Travail à faire:
- a) Relevez tous les passages placés entre parenthèses dans l'extrait sur la révision du Traité de Lisbonne, en les recopiant tels qu'ils figurent.
- b) Transcrivez le passage de l'extrait sur la révision du Traité de Lisbonne compris entre « 7 réponses à » et « prennent en main. », ces deux bornes incluses.
- c) Poursuivez le texte sur la révision du Traité de Lisbonne à la suite de sa dernière phrase.

Extrait choisi:
Bien sûr, comme le diront certains (Jean Quatremer par exemple), le verre n’est pas si vide que cela. En effet, si l’on pérennise un mécanisme de sauvetage financier entre Etats européens (par quelque chose comme un fonds monétaire européen), et si l’on lie aussi fortement les budgets nationaux à une approbation européenne préalable à tout examen parlementaire national, on s’approche d’une politique budgétaire européenne (prévue d’ailleurs dès le Traité de Maastricht), et surtout on augmente subrepticement le poids du budget fédéral réel de l’Union. Il est vrai que les sommes en jeu ont de quoi faire réfléchir : le budget de l’Union européenne est scotché à 1% du PIB de l’Union, et ce ne sont pas les récentes récriminations britanniques suivies par quelques autres qui vont le faire décoller; en même temps, le fameux fonds prévu au printemps représente dans son montant maximum presque quatre fois en cas de besoin ce budget de l’UE. C’est en fait un énorme stabilisateur  semi-automatique (fonction classique de l’État fédéral dans une fédération) qu’on pérenniserait. Mais en réfléchissant ainsi, on retombe du mauvais côté de la barrière du point de vue de l’éventuelle révision du Traité de Lisbonne : les opposants pourront argumenter qu’il s’agit en fait sous des dehors techniques d’un bouleversement de l’économie politique de l’Union, et qu’il faut en passer par une procédure de révision ordinaire. (Ils pourraient aussi argumenter avec l’idée selon lequelle il s’agit en fait de l’attribution d’une nouvelle compétence à l’Union européenne et non d’une simple modification dans la compétence couvrant  l’Union économique et monétaire, ce qui interdirait de passer par le voie simplifiée.) Cette ligne d’argumentation qui distille l’idée qu’il s’agit d’une modification subreptice,  mais bienvenue car elle va dans le sens de l’histoire, de la nature de  l’Union européenne possède l’énorme défaut de confirmer que l’Union européenne souffre non pas d’un déficit démocratique, mais à ce compte-là d’un abime démocratique.

Allez, j’arrête là mon côté bilious.

Ps. Pour une réaction à chaud d’un collègue  juriste, bien plus prudent et moins alarmiste que moi, Jean-Luc Sauron, voir ici. Il parie sur la révision simplifiée du Traité sans trop de heurts.

7 réponses à “Et c’est reparti pour un petit tour de manège institutionnel…

  1. L’orthodoxie économique est le seul point commun, même artificiel, que des Etats aux intérêts nationaux différents peuvent justifier vis-à-vis de leurs opinions publiques.

    Toucher au traité de Lisbonne en est le symptôme, comme si on avait besoin de cela pour prendre ce genre de décision. Jean-Luc Sauron que vous citez démontre bien à quel point cette « avancée » est liée à une discussion de la cour de Karlsruhe… si nous sommes dépendants des intérêts juridiques nationaux en plus des intérêts politiques nationaux, on ne va pas aller bien loin.

    Il est vraiment nécessaire qu’un contre-poids politique se crée par rapport aux Etats nationaux. Comme cela ne viendra pas de la Commission, il est grand temps que les Parlementaires européens se prennent en main.

Enregistrements:
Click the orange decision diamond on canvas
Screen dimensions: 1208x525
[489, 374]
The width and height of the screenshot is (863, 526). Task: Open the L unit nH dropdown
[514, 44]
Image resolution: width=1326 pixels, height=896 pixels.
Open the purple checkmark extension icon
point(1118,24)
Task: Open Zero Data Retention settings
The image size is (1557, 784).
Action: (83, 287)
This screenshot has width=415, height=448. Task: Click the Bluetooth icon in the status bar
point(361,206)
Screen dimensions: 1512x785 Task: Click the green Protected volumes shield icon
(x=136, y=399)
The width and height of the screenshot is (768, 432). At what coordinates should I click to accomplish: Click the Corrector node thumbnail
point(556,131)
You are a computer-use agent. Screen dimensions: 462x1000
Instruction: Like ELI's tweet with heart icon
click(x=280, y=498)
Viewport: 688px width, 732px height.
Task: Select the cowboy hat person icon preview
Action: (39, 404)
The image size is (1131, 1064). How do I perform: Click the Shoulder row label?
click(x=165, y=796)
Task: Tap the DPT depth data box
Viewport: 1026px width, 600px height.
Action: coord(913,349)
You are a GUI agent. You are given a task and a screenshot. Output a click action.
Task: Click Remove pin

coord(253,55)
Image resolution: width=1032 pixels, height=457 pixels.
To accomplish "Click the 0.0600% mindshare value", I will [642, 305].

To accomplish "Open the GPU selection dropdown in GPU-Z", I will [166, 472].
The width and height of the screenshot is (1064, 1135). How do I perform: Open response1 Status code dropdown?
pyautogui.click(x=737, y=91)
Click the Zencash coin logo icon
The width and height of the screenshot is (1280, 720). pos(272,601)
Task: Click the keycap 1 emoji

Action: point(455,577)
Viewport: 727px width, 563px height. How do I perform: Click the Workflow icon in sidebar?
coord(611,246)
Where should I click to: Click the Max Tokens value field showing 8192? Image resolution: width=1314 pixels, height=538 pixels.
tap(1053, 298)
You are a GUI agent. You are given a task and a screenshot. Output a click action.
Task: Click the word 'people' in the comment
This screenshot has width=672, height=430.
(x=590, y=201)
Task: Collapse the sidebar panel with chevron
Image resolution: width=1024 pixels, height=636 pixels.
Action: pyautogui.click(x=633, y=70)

Réponses par consigne:
- a)
- (Jean Quatremer par exemple)
- (par quelque chose comme un fonds monétaire européen)
- (prévue d'ailleurs dès le Traité de Maastricht)
- (fonction classique de l'État fédéral dans une fédération)
- (Ils pourraient aussi argumenter avec l'idée selon lequelle il s'agit en fait de l'attribution d'une nouvelle compétence à l'Union européenne et non d'une simple modification dans la compétence couvrant  l'Union économique et monétaire, ce qui interdirait de passer par le voie simplifiée.)

- b)
7 réponses à “Et c’est reparti pour un petit tour de manège institutionnel…

  1. L’orthodoxie économique est le seul point commun, même artificiel, que des Etats aux intérêts nationaux différents peuvent justifier vis-à-vis de leurs opinions publiques.

    Toucher au traité de Lisbonne en est le symptôme, comme si on avait besoin de cela pour prendre ce genre de décision. Jean-Luc Sauron que vous citez démontre bien à quel point cette « avancée » est liée à une discussion de la cour de Karlsruhe… si nous sommes dépendants des intérêts juridiques nationaux en plus des intérêts politiques nationaux, on ne va pas aller bien loin.

    Il est vraiment nécessaire qu’un contre-poids politique se crée par rapport aux Etats nationaux. Comme cela ne viendra pas de la Commission, il est grand temps que les Parlementaires européens se prennent en main.

- c)
    Comme je l’ai écrit sur mon blog, il se passe quelque chose mais tout ça est encore flou :
    http://fabiencazenave.eu/2010/10/24/il-se-passe-quelque-chose-chez-les-pro-europeens/

  2. @ Fabien : vous citez les « intérêts juridiques nationaux » comme plutôt un obstacle nouveau, et beaucoup présentent effectivement la Cour de Karlsruhe dans sa dernière décision majeure (celle de juin 2009 sur le Traité de Lisbonne) comme carrément « eurosceptique ». En fait, c’est là une simplification, je suis allé lire le dit jugement, simplement la Cour fait remarquer au législateur allemand que, pour aller plus encore plus loin dans la direction fédéraliste, il est nécessaire de demander l’avis du peuple allemand dans une forme solennelle; de fait, cela me semble cohérent avec la relance bienvenue d’un impulsion fédéraliste, établie au grand jour, au sein du Parlement européen, dont vous saluez l’avènement. Avant d’aller réviser presque en catimini le Traité de Lisbonne pour contourner l’obstacle de la clause de no bail out et pour sauver ainsi par un système bien compliqué l’existence même de l’Euro, il vaut mieux provoquer un franc débat sur ce que les peuples européens veulent comme avenir. Solidarité ou pas solidarité? Intérêt général européen ou somme d’intérêts nationaux? S’ils veulent la Fédération européenne, qui suppose quand même une autre organisation des compétences et des finances que l’Union européenne actuelle, il faut se mettre d’accord; s’ils ne le veulent pas, ou si certains peuples ne le veulent pas, il faut agir en conséquence.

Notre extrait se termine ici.